Procédure devant la cour :

Par une requête et un mémoire, enregistrés le 25 mai 2023 et le 29 janvier 2024, M. A... et le GAEC Ferme des Lilas, représentés par Me Dervillers, demandent à la cour :

1°) d'annuler ce jugement du tribunal administratif de Rennes du 27 mars 2023 en tant qu'il rejette sa demande d'annulation de l'arrêté du 5 juillet 2022 par lequel le préfet de la région Bretagne a retiré l'arrêté du 14 mars 2022 ayant accordé au GAEC Ferme des Lilas une autorisation d'exploiter les parcelles cadastrées ZB9J, ZB9K et ZB11 situées à La Harmoye d'une surface totale de 9 ha 99 ca et 67 ca et a rejeté sa demande d'autorisation d'exploiter ces mêmes terres ;

2°) d'annuler l'arrêté du 5 juillet 2022 retirant l'arrêté du 14 mars 2022 l'autorisant à exploiter les parcelles d'une surface de 9 hectares 99 ares et 67 centiares situées à La Harmoye et refusant de l'autoriser à exploiter ces parcelles ;

3°) d'annuler l'arrêté du préfet de la région Bretagne du 5 juillet 2022 accordant à l'EARL Berthelot-Serandour une autorisation d'exploiter les parcelles cadastrées ZB9J, ZB9K et ZB11 ;

4°) de mettre à la charge de l'Etat la somme de 2 500 euros sur le fondement de l'article L. 761-1 du code de justice administrative.

Ils soutiennent que :

- M. B... A... relève d'un rang de priorité 4.2 du schéma directeur régional des exploitations agricoles (SDREA), supérieur à l'EARL Berthelot-Serandour qui, avec un indicateur de dimension économique de 48 182,8 euros par unité de travail annuel (IDE/UTA) relève seulement du rang de priorité 9 ;

- l'indicateur de dimension économique du GAEC Ferme des Lilas même majoré de 40 % reste inférieur à celui de l'EARL Berthelot-Serandour dans la mesure où le GAEC comprend trois associés outre un salarié et les parcelles dont l'exploitation est demandée se situent à seulement 12 mètres des bâtiments d'exploitation du GAEC Ferme des Lilas de sorte qu'il est erroné de prendre en compte un éloignement de 5 km des bâtiments d'exploitation pour appliquer une majoration de 40 % de l'indicateur de dimension économique ;

- M. B... A... relève du rang 2 de priorité du SDREA, supérieur au rang 9 de priorité dont relève l'EARL Berthelot-Serandour dans la mesure où les parcelles agricoles en cause doivent être assimilées à des parcelles de proximité de l'élevage et qualifiées de " parcelles enclavées " ;

- l'EARL Berthelot-Serandour a exploité sans autorisation et donc illégalement les terres litigieuses en cause.

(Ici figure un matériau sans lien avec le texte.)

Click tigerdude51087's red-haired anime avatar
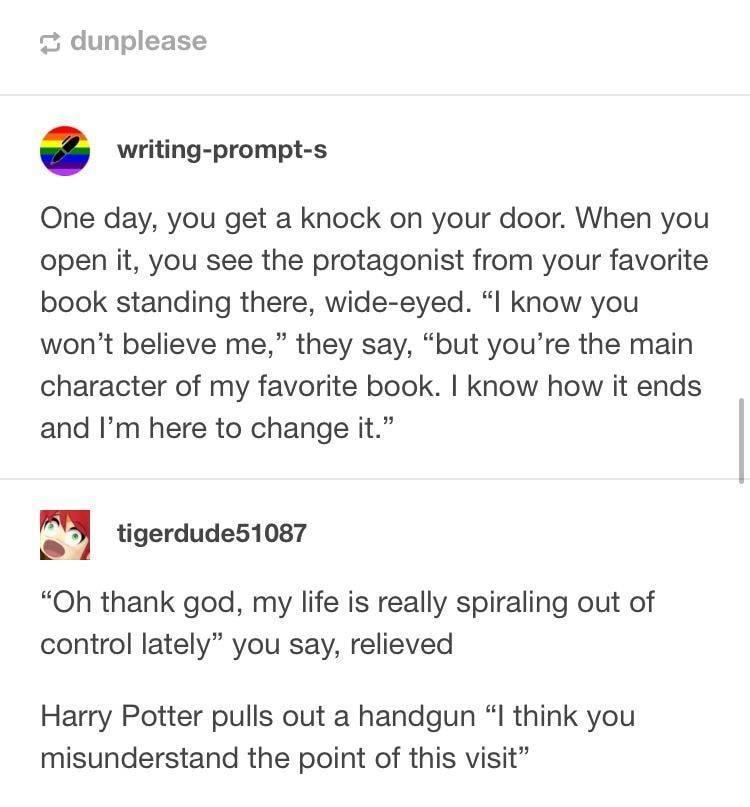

Par un mémoire en défense, enregistré le 15 janvier 2024, l'EARL Berthelot-Serandour, représenté par la SELARL Kovalex, conclut au rejet de la requête et à ce qu'une somme de 1 500 euros soit mise à la charge de M. A... et du GAEC Ferme des Lilas.

Elle soutient que :

- les conclusions présentées par M. A... et le GAEC Ferme des Lilas contre l'arrêté du 5 juillet 2022 accordant à l'EARL Berthelot-Serandour l'autorisation d'exploiter les terres litigieuses sont irrecevables faute d'être accompagnées de l'arrêté attaqué en méconnaissance de l'article R. 412-1 du code de justice ;

- les conclusions des requérants tendant à l'annulation de l'arrêté du 5 juillet 2022 accordant à l'EARL Berthelot-Serandour l'autorisation d'exploiter les terres en litiges sont nouvelles en appel ;

- les conclusions tendant à la réformation du jugement en tant qu'il déclare qu'il n'y a pas lieu de statuer sur la demande de l'EARL Berthelot-Serandour contre les arrêtés du 10 décembre 2020 et du 14 mars 2022 lui refusant l'autorisation d'exploiter sont irrecevables faute d'être assorties de moyens en méconnaissance de l'article R. 411-1 du code de justice administrative ;

- les moyens soulevés par M. A... et le GAEC Ferme des Lilas ne sont pas fondés.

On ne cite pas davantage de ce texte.